You really might as well. Give the gestalt. Removing the identifiers.
There're no great answers to your questions. The limiting factors are basically who you are (i.e. your CV), where you at, who you know, and how much money (both personal and institutional) you have/need--so the more detailed these factors can be revealed, the more informative my response would be. Developing an independent research career does not have a very clear "track", and depends a lot on local "mentorship" (what it really means is relationships with various people who would be important in shepherding your grants). Things that work at one place don't work at another. There are also lots of differences in feasibility in terms of content of research in basic vs. applied work, etc.. Most people on this forum don't know what they are talking about. Of the people who are qualified to give you answers, we might not give you real answers if you ask us in real life, and people at the same level who have answers often have very different answers to the same scenario. The answers are also often modulated by context (i.e. is this a formal advisory meeting, some random person I met at SFN, or is this a conversation at a bar?) For example, I'll NEVER tell you in person that you should "give up" (on a research career) based on your CV if I met you in real life (don't want the reputation of not "encouraging the career development of young investigators"), but I just might on the internet. Plus, the answers are not necessarily matching up to reality (i.e. I might have a very vague sense that your career is not very hopeful in the long run, but I don't have real data to back up this intuition...and lets say multiple people you talked to give you different responses, which one do you trust? This is particularly problematic in real life, as I've noticed that the answer to your question depends a lot on whether the person who's got asked that question *wants* something from the one who was asking this question.)

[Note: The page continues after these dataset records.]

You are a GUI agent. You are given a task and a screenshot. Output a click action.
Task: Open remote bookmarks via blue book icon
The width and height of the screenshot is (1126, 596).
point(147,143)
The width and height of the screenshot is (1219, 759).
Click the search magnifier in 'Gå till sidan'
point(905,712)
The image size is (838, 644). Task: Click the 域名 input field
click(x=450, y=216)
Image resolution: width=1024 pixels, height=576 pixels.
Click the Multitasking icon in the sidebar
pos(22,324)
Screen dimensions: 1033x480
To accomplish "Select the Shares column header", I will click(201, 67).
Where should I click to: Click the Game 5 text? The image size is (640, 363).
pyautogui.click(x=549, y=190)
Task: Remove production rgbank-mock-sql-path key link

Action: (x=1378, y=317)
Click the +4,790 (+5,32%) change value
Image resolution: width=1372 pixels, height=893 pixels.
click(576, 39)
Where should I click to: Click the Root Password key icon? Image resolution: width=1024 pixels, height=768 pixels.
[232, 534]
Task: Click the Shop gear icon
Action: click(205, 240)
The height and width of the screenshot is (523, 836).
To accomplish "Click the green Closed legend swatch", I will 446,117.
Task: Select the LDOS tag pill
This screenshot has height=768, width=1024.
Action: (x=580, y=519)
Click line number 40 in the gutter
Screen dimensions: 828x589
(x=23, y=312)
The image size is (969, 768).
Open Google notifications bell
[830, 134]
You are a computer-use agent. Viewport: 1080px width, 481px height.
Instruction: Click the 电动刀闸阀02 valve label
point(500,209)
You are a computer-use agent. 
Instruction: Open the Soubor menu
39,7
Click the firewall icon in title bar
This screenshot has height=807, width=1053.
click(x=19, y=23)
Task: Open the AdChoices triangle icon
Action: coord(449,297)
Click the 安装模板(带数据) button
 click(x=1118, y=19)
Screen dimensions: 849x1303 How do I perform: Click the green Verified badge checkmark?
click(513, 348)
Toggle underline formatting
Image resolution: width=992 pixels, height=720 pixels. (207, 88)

Furthermore, institutions and leadership vision change constantly. So what might work right now might not work in 5 years. So any specific information (i.e. at school X, someone did Y) may or may not be applicable to you once you arrive at school X. And often there's no uniformity in the *application* of the policy, even when the policy is fairly clear. In another word, individual contracts are almost always individualized depending on various factors, most notably relationships. And when there are institutional variances in the favor of an individual (i.e. some policies are differentially enforced), this is almost NEVER revealed to people they don't trust. Nobody wants to invite an EEOC investigation. People typically downplay how much personal money they get, for example.
At some departments, even written contracts get reneged later on. Your choices become either you file a law suit or you leave. Lawsuits are typically not successful. You should think of academic contracts as sort of a "living document" LOL. Things always depend on the instantaneous marketability of your portfolio, and institutions also have extremely short memories.
You can't really trust anyone in real life, so you might as well trust people on SDN.